Set exercise:
According to the court opinion excerpt below, what period did the Essex insurance policy cover for claims first made against TSS?

Scott A. Kogen, Attorney, LAW OFFICES OF SCOTT A. KOGEN & ASSOCIATES, P.C., Chicago, IL, for Defendant - Appellant BLUE MOON LOFTS CONDOMINIUM ASSOCIATION.
Nicholas R. Mitchell, Attorney, KOVITZ SHIFRIN NESBIT, Mundelein, IL, for Defendant - Appellant THE STRUCTURAL SHOP, LTD.,
Before Easterbrook, Kanne, and Scudder, Circuit Judges.
An Illinois state court entered a $ 1,356,435 judgment against The Structural Shop in 2009, and now TSS wants its insurer, Essex Insurance Company, to pay for it. The terms of TSS’s insurance policy do not cover this claim, however. The policy covers only claims first made against TSS between May 2012 and May 2013, and the lawsuit giving rise to the Illinois court’s judgment was filed against TSS in 2002. Recognizing this reality, TSS has resorted to the common law doctrine of estoppel. Illinois law estops Essex from denying coverage only if the insurer misled TSS into believing it would cover the judgment, TSS reasonably relied on Essex’s misleading statement or act, and TSS suffered prejudice. The district court determined that TSS suffered no prejudice and declined to apply estoppel. The district court also rejected TSS’s alternative theories of recovery. Seeing no error in the district court’s rulings, we affirm.
In 2002 the Blue Moon Lofts Condominium Association filed a complaint against TSS in an Illinois state court seeking damages arising out of TSS’s allegedly defective design and construction of a building. The lawsuit began as it should have—with Blue Moon, through a process server, providing notice of the action to TSS’s registered agent, Thomas Donohoe, on November 7, 2002. TSS never responded to the notice or appeared in the state court action to defend itself, leading in May 2003 to the state court declaring the company in default.
Years later, in 2009, the state court entered a default judgment and set the damages amount at $ 1,356,435, tacking on costs too.
Essex knew nothing of the state court litigation that transpired between 2002 and 2009. For good reason: Essex did not insure TSS during that period and entered the picture many years later when it sold TSS an insurance policy for claims "first made" against TSS from May 2012 to May 2013. The policy defined "first made" to mean the time when TSS received either a "written demand for money damages" or "the service of suit or institution of arbitration proceedings against the Insured."
The parties agree that Blue Moon’s 2002 claim arose outside the policy period. But universal agreement on this point is only a recent development. In the years leading to this dispute, both TSS and Essex labored under the mistaken belief that Blue Moon failed back in 2002 to serve TSS with notice of the lawsuit. Against that mistaken understanding, Blue Moon and TSS further believed that Blue Moon first made a claim under the policy in 2012, when it approached TSS to collect on the default judgment—timing that would have brought Blue Moon’s claim within the terms of the May 2012 to May 2013 policy.

Rows:
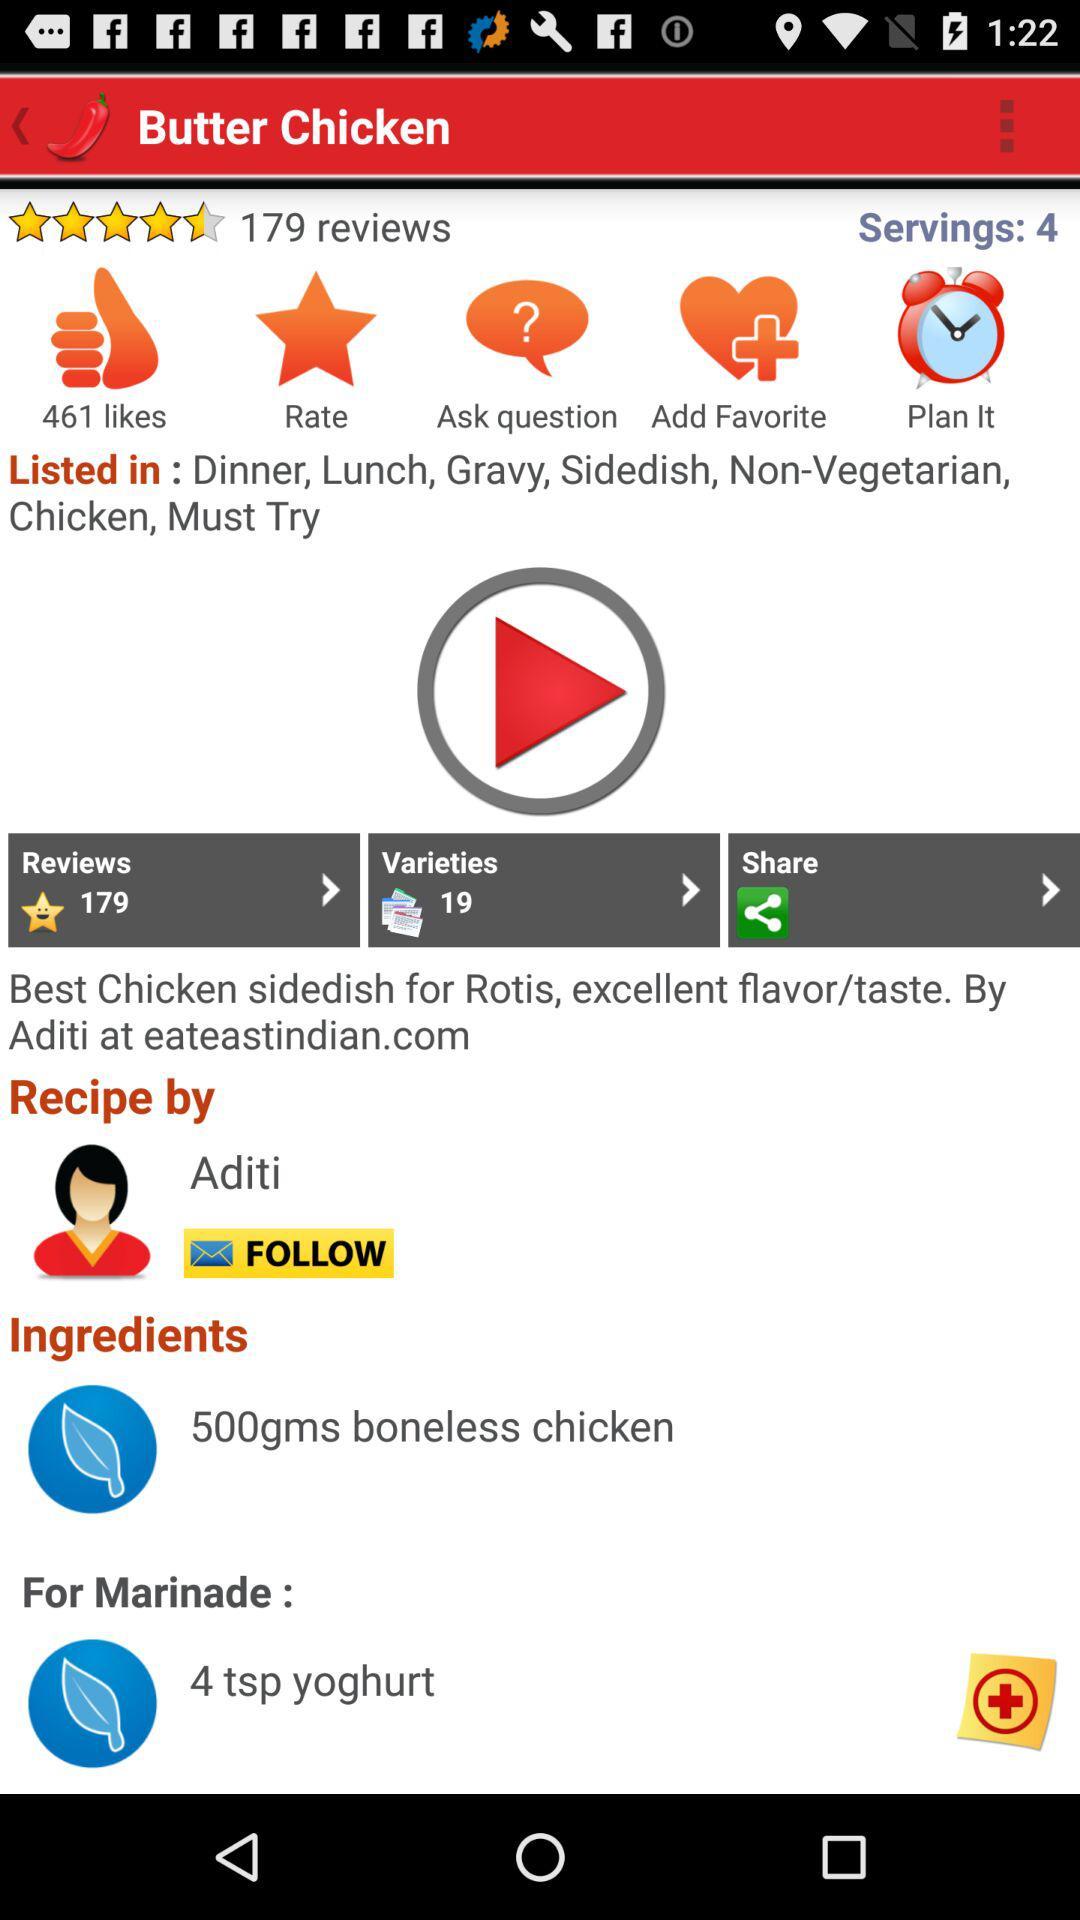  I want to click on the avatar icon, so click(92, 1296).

==

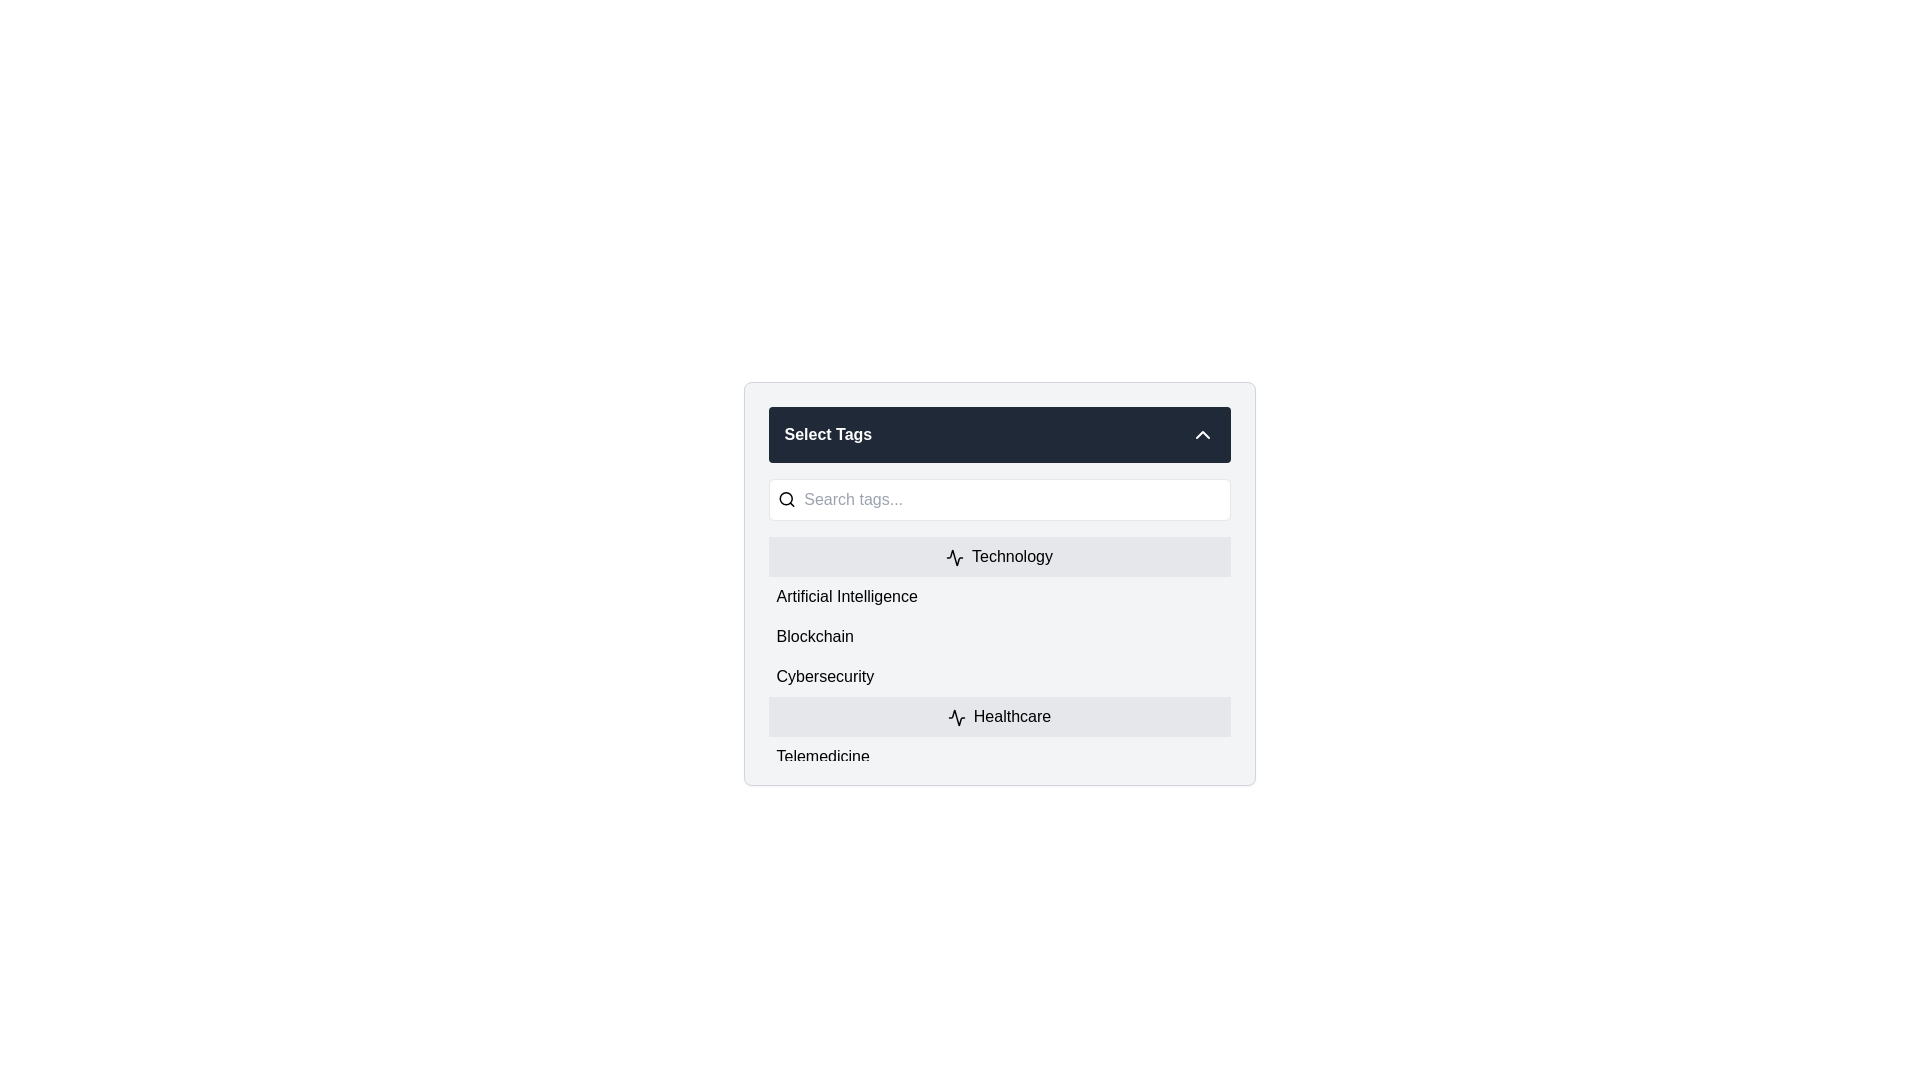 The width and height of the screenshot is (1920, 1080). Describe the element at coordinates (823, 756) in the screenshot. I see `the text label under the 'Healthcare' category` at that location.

Exercise solution:
May 2012 to May 2013